C'est un état délicieux de pensée figée, de regard perdu, de rêve sans horizon, de jours à la dérive, d'idées qui suivent des vols de papillons blancs dans les choux. En bas, dans la cuisine, au manteau de la cheminée, est collée une grande affiche restant des élections: Le seul candidat recommandé par le gouvernement est M. le baron de Beauverger.

On peut la dire collée par autorité de police, car le commissaire l'a fait poser aux aubergistes en les menaçant de les faire fermer!

Il y avait ici, ces jours-ci, un acteur du Vaudeville, Munié, faisant naïvement du paysage d'après nature. Il logeait chez le maître d'école et avait pour atelier le grand salon de la mairie.

A peindre dans Fontainebleau, pour les Artistes, le paradis d'un Pouthier. D'abord toutes les joies d'un arsouille: se mettre comme un cochon, avoir une blouse tachée, etc.

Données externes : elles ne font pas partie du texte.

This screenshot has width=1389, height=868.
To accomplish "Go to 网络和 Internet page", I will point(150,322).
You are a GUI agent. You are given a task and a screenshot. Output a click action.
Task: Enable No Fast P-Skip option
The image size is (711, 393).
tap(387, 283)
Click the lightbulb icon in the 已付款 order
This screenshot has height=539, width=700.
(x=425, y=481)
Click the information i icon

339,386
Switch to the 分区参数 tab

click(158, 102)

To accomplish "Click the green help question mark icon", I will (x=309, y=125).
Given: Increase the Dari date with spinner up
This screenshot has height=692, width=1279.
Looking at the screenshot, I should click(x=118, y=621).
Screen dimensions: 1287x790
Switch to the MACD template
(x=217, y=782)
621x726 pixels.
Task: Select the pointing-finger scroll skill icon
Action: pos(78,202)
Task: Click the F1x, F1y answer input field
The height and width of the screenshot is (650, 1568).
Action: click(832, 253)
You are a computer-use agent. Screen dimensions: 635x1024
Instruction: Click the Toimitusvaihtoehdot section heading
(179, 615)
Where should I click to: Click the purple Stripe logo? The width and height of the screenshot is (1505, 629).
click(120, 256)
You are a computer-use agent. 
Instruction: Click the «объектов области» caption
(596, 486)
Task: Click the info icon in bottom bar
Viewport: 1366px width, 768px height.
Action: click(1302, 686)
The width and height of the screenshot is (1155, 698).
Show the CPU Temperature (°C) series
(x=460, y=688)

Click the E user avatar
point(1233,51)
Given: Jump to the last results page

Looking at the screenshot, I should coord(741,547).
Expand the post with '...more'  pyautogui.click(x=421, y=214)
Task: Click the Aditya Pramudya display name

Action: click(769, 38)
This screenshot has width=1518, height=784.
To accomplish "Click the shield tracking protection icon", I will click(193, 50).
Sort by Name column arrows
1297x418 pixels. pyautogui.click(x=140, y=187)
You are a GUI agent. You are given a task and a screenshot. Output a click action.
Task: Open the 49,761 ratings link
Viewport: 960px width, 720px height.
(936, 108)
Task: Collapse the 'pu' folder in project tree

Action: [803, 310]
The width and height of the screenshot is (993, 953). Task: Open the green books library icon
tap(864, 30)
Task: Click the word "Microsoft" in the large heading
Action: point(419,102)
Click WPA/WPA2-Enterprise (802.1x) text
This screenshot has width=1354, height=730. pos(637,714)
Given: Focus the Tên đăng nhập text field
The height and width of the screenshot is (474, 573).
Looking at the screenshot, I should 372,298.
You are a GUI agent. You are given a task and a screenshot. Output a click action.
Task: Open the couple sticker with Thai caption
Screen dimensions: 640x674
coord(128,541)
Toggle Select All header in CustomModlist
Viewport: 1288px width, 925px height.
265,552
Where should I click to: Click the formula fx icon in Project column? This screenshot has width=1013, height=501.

Puis joies d'animaux, de poules, d'enfants, etc. Puis, surtout, le plaisir de la société des paysans, auxquels il se croit supérieur et qu'il honore d'une poignée de main; le plaisir de cette vie de campagne et de cabaret, compagnonnage de la chopine, à tu, à toi avec tous; la poignée de main au logeur, au cafetier, au casseur de pierres; la familiarité avec l'homme qu'on connaît depuis un quart d'heure; l'intimité peuple avec plus bas que soi, avec la blouse. En un mot, la réalisation de toutes ses aspirations vers la crapule et vers les mœurs de l'ouvrier. La fraternité du petit verre. L'aise de rentrer dans le peuple; le bonheur de mettre une blouse, qui est comme de rentrer dans sa peau.